(Problem statement): Compute how many lines below contain the word "star" and respond with that number only.

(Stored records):
====

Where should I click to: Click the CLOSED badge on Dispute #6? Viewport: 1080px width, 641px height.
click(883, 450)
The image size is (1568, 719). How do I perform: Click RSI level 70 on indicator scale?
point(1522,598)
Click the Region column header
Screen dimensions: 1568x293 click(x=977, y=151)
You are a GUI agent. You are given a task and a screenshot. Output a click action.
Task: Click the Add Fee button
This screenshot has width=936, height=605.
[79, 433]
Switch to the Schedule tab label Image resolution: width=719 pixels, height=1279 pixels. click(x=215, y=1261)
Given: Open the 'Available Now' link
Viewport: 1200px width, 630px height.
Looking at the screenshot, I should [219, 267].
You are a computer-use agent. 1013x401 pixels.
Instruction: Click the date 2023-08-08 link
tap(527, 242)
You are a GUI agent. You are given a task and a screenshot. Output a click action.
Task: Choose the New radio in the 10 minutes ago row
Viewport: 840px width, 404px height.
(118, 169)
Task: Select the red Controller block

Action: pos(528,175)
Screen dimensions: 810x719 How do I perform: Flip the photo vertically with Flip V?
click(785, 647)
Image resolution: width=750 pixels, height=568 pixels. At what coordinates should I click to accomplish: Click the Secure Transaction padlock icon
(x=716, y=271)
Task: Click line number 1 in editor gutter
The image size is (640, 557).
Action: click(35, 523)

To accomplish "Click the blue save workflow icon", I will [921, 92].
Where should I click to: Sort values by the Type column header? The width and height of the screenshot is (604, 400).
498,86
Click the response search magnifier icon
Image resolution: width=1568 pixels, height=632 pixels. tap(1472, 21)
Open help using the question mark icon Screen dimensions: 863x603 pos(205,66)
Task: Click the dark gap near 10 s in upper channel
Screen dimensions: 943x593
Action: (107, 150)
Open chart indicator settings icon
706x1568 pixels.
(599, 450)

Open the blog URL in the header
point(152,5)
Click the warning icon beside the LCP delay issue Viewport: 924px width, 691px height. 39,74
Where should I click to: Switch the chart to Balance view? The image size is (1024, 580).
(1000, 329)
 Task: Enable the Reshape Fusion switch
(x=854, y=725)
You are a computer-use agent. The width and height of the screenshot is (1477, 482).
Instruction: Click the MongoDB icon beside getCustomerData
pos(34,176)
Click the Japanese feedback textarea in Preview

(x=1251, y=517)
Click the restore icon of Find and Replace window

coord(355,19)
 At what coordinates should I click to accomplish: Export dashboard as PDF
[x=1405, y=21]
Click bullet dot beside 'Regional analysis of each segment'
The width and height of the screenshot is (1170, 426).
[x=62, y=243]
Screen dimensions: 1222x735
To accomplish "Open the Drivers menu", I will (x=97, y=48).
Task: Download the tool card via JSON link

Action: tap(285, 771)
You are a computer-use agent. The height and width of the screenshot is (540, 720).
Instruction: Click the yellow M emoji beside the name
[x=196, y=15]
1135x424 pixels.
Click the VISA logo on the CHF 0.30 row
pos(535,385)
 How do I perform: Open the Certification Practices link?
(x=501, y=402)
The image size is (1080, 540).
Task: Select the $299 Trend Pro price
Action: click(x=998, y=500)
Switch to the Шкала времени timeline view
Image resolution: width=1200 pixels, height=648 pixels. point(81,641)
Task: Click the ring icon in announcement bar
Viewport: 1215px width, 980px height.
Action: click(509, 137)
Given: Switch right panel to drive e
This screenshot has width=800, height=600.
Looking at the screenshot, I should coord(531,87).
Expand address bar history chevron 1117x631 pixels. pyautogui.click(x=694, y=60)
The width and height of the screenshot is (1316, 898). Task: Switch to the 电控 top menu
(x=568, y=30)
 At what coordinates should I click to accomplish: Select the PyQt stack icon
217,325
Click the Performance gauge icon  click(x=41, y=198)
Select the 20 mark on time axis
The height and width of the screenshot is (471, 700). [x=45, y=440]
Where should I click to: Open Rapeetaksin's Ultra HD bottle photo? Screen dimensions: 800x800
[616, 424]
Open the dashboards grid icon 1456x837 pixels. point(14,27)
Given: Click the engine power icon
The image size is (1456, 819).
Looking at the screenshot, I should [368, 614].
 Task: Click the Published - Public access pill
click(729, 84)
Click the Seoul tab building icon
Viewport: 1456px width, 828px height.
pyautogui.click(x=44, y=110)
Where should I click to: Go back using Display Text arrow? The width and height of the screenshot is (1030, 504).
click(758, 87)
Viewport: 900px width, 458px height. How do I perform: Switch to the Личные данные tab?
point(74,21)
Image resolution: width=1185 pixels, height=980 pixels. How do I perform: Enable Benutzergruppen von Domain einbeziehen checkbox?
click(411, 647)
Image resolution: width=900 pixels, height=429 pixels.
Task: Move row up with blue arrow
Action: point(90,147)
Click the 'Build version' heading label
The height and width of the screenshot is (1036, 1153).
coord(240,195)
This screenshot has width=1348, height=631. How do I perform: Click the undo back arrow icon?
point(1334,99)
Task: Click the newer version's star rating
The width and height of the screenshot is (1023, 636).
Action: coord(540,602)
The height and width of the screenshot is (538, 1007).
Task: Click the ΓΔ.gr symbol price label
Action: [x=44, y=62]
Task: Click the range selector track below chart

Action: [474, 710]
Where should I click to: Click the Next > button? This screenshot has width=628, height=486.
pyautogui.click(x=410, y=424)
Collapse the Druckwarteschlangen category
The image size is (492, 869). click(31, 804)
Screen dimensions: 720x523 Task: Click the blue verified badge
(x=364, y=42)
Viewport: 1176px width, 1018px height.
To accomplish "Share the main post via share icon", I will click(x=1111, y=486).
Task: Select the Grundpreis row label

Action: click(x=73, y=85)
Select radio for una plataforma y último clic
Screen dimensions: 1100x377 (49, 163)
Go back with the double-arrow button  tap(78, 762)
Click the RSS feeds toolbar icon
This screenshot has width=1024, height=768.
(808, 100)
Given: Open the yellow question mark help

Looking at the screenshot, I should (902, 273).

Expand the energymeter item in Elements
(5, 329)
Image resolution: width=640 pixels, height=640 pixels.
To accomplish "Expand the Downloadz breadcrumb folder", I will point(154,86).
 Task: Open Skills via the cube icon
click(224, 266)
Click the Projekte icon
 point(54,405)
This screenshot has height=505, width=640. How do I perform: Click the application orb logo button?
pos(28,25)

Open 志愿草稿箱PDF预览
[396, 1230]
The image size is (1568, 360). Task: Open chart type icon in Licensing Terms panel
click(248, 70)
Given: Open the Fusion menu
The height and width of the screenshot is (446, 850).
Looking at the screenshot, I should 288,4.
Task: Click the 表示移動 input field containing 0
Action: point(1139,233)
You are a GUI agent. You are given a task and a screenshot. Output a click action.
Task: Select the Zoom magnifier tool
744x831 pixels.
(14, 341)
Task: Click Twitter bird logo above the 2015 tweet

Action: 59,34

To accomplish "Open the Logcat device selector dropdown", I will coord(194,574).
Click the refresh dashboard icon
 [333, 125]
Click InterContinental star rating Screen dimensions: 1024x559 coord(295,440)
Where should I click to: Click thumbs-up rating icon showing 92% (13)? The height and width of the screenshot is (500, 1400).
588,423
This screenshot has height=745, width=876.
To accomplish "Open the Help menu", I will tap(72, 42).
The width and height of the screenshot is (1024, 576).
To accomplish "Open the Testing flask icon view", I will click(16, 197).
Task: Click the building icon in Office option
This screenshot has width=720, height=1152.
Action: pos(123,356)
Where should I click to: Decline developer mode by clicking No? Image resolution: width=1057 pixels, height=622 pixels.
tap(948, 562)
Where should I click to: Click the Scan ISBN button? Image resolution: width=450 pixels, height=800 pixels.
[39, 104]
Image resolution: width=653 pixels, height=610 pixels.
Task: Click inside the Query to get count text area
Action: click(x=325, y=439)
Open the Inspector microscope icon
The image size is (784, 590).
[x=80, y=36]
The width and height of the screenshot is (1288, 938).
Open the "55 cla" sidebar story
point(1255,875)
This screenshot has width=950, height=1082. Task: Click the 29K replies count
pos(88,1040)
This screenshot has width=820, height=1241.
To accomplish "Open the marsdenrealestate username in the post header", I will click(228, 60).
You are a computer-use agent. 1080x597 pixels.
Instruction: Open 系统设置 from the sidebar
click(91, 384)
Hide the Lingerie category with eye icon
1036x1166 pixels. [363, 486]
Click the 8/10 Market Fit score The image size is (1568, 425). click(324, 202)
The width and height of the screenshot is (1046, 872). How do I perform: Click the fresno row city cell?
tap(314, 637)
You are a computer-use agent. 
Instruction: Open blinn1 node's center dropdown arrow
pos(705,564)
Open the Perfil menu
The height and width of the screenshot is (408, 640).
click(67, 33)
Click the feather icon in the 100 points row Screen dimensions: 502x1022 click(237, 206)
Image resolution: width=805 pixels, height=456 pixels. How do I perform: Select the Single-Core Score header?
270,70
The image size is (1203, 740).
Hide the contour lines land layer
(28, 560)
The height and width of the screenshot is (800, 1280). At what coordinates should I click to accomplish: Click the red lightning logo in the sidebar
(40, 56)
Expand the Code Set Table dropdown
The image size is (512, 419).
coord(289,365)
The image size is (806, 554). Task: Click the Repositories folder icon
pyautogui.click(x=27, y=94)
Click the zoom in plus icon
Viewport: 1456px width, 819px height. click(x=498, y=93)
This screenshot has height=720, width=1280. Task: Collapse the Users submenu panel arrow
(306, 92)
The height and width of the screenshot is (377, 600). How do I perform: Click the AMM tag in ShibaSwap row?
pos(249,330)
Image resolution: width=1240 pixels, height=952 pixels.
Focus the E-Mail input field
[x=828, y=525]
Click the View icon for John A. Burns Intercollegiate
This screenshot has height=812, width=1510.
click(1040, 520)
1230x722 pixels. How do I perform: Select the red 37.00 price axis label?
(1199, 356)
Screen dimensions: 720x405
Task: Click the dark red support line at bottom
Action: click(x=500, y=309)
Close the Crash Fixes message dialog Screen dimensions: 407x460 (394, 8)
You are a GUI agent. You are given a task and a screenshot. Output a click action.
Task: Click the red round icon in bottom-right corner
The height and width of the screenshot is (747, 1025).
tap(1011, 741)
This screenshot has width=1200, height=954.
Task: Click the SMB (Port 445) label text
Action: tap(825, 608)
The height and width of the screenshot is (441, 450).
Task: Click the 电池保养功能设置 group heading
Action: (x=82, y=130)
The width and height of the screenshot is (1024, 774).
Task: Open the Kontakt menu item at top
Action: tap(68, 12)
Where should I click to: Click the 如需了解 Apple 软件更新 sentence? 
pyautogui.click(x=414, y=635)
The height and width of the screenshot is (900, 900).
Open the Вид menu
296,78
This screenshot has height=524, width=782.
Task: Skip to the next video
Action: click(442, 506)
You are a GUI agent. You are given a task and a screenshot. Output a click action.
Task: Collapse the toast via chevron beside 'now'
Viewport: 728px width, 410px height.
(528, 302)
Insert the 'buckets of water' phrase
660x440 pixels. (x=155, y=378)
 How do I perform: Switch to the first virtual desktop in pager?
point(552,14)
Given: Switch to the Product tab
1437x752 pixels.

====

(Result for this task): 2